“Cartografía del frío”, de Charo Prados
Por Jorge de Arco.
Cuanto ha quedado atrás, cuanto resta por hollar, cuanto cabe en la duración inasible del presente, parecieran ser las claves de esta Cartografía del frío (Pre-Textos. Valencia, 2021), que supone el cuarto poemario de Charo Prados.
Sevillana del 62, alterna las letras y la docencia, y alcanza en esta entrega una voz límpida, madurada en su humana y honda meditación. Y lo hace, además, mediante una realidad a la que mira de frente y sin especulaciones. Con un verso que sabe a música del alma, canta y cuenta lo que ama, lo que añora, lo que ansía, lo que duele y lo que sana, todo aquello, al cabo, que es íntima señal, huella:
Trazar un mapa en el tiempo, el buen camino,
que oriente el paso del hombre, su viaje,
cruzando estrellas y mares, laberintos
en cuerpo y alma.
Un sueño grande, antiguo.
Una quimera.
Divido en cuatro apartados, “Éxodo”, “Naufragios”, Círculo Polar” e “Isla mínima”, el volumen no contempla poema alguno que se abandone, que navegue en solitario. Fronteriza con lo naciente y lo vivido, Charo Prados fuga su palabra hasta los límites de las horas y allí la hace latir, acompasada, cómplice, dadora de una mansedumbre que acompaña al lector y lo torna también semilla de su cosecha:
Junto al ladrido fiel del oleaje,
una casa pequeña en que posarnos
a respirar el mar.
Caerán los lirios, las hojas, las enaguas,
al pie de la ventana.
Y soñar, y soñarnos,
raíz en vuelo.
Los territorios familiares se tornan hermosas instantáneas de un universo donde el corazón se hace sílaba, sosiego, hueco en el aire del amor y su sortilegio. Porque el yo lírico que escruta estos paisajes, estos hilos de memoria, sabe que entre la terca audacia de las estaciones hay un cuerpo y una voz, un hogar y un calor que poco a poco va “… cociendo en el horno de la alegría”; la dicha, sí, de ser uno y múltiple, pájaro y bandada común:
Con mi llanto te hablo esta tarde de julio,
abuela grande y quieta, abuela que te llamas
-así en el cielo tuyo como en la tierra nuestra-
con un nombre de rosas, de cadenas y tiempo,
rosario,
abuela dulce, la que siempre sonríe,
mientras su pecho cierra, poco a poco, las puertas,
a la vida, y se abre,
muy despacio, a la otra,
a la oscura.
En el mnémico fulgor que nace de su discurso, la escritora hispalense se desdobla y se rescribe en una suerte de sombra y de prodigio encendidos, los cuales le permiten desvelar los enigmas de su mismo ser, la hoguera oculta que recorre su escritura, su mediodía, su medianoche.

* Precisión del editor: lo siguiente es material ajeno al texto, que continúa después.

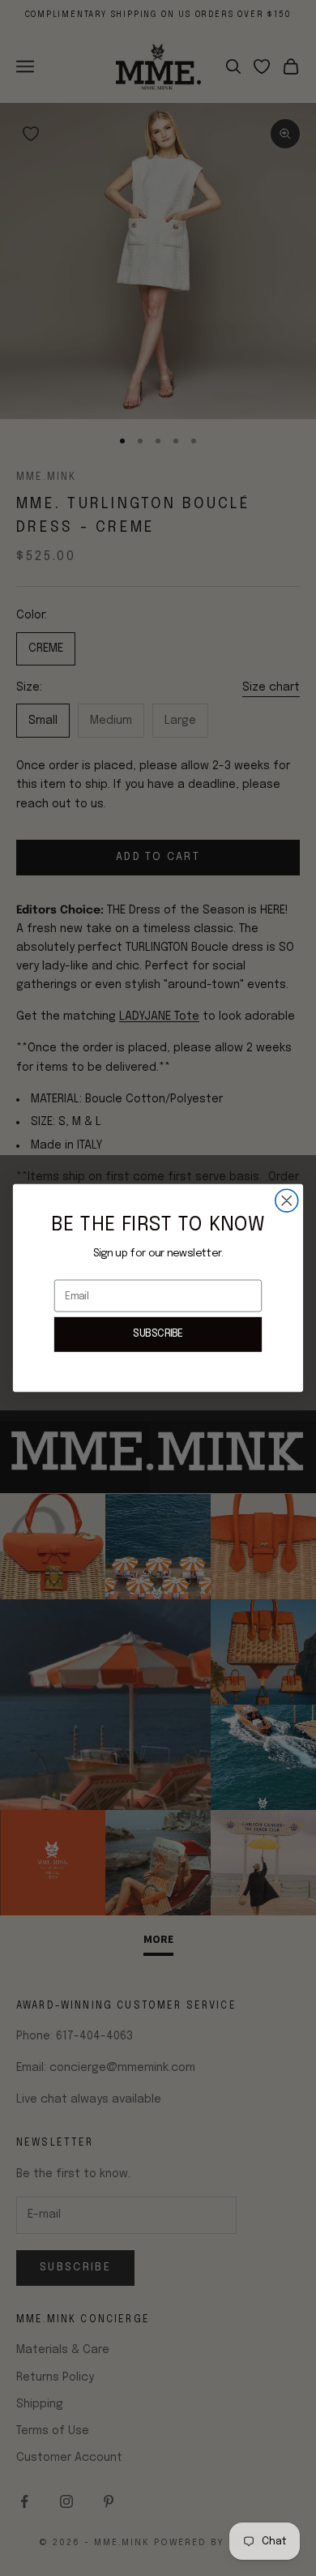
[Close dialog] (286, 1200)
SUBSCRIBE (157, 1334)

Como una bocanada de verdad surge un decir que mana consistente y se hace nombre de un mismo reino, en donde lo amatorio pronuncia también su visible condición. Pues, en suma, cuanto habita entre su orilla y su horizonte, es un bordón infinito desde el que nace la sed, y también la caricia:
Amo el cráter profundo de tu ombligo
(…)
Estos frutos salvajes que anidan en mis manos:
los volcanes cambiantes de tus pezones rojos,
tu cabello negrísimo, medusa en que me aquieto,
y tus labios de sal,
playa secreta de tu risa grande
al acecho feliz de mi piel erizada.
Un libro, en suma, donde cabe, a su vez, la elocuencia de la belleza, la materia de lo emotivo, la luz que siembra el pan de cada día, la humilde savia de los pájaros, el hambre y la piel del paraíso…. Y, todo ello, tamizado por un verbo que sabe a pureza, a honestidad, a poesía con mayúsculas, “a la lluvia segando a borbotones / el frío del invierno”.